Single by Rascal Flatts

from the album Me and My Gang
- Released: August 28, 2006
- Genre: Country; country pop;
- Length: 4:08 (Album Version) 3:55 (Hot Mix)
- Label: Lyric Street
- Songwriters: Jeffrey Steele; Steve Robson;
- Producers: Dann Huff; Rascal Flatts;

Rascal Flatts singles chronology
| "Life Is a Highway" (2006) | "My Wish" (2006) | "Stand" (2007) |

= My Wish =

"My Wish" is a song written by Jeffrey Steele and Steve Robson, and recorded by American country music group Rascal Flatts. It was released in August 2006 as the third single from their album Me and My Gang. It reached number one on the U.S. country charts in December 2006 and also peaked at number 28 on the Billboard Hot 100, making it one of their popular crossover singles. It peaked at number 13 on the Billboard Hot Adult Contemporary Tracks and at number 49 on the Billboard Pop 100. As of May 2016, the song has sold 2.927 million in the US. In August 2016, a re-recorded version of the song was released to celebrate the song's 10 year anniversary.

==Remix and re-recorded versions==
In 2007, the song was remixed and released on the Target bonus disc of Still Feels Good, then was later released alongside a remix of "What Hurts The Most" on a two-song EP entitled, The Hot Mixes. and was on their compilation album, Twenty Years of Rascal Flatts: The Greatest Hits in 2020.

In 2016, the song was re-recorded as a "10th Anniversary" release of the song.

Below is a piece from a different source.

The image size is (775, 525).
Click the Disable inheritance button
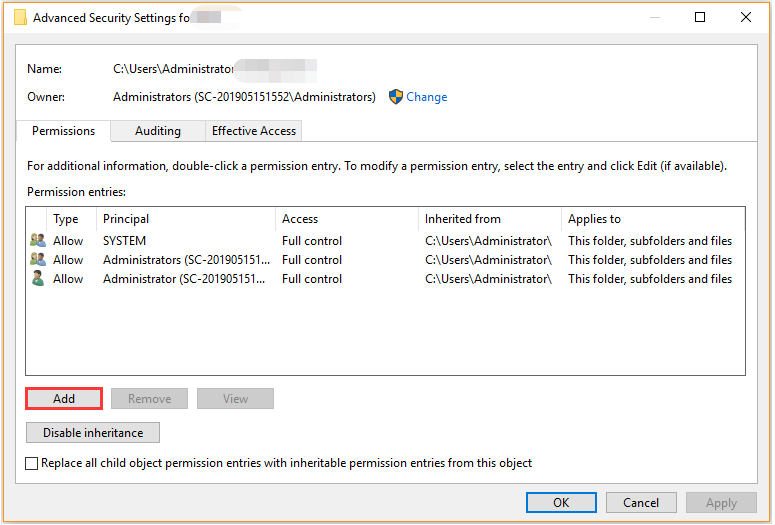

In 2025, the band again re-recorded the track with Carly Pearce as part of their collaborative album Life Is a Highway: Refueled Duets.

== Personnel ==
From Me and My Gang liner notes.
- Tom Bukovac - guitars
- Jay DeMarcus - bass guitar
- Paul Franklin - steel guitar
- Dann Huff - guitars
- Gary LeVox - lead vocals
- Chris McHugh - drums
- Gordon Mote - piano, keyboards
- Joe Don Rooney - guitars
- Jonathan Yudkin - fiddle, banjo

- String section
- Charlie Bisharat, Roberto Cani, Mario DeLeon, Armen Garabedian, Peter Kent, Alyssa Park, Tereza Stanislav, Josefina Vergara, John Wittenberg - violins
- Suzie Katayama, Larry Corbett, Daniel Smith - cellos

Strings conducted by David Campbell.

==Charts==

| Chart (2006–2007) | Peak position |
|---|---|
| Canada Country (Billboard) | 1 |
| US Hot Country Songs (Billboard) | 1 |
| US Billboard Hot 100 | 28 |
| US Billboard Pop 100 | 49 |
| US Adult Contemporary (Billboard) | 13 |

===Year-end charts===

| Chart (2006) | Position |
|---|---|
| US Country Songs (Billboard) | 50 |

| Chart (2007) | Position |
|---|---|
| US Country Songs (Billboard) | 41 |
| US Adult Contemporary (Billboard) | 29 |

==Certifications==

| Region | Certification | Certified units/sales |
| United States (RIAA) | Platinum | 1,000,000^{^} |
^{^} Shipments figures based on certification alone.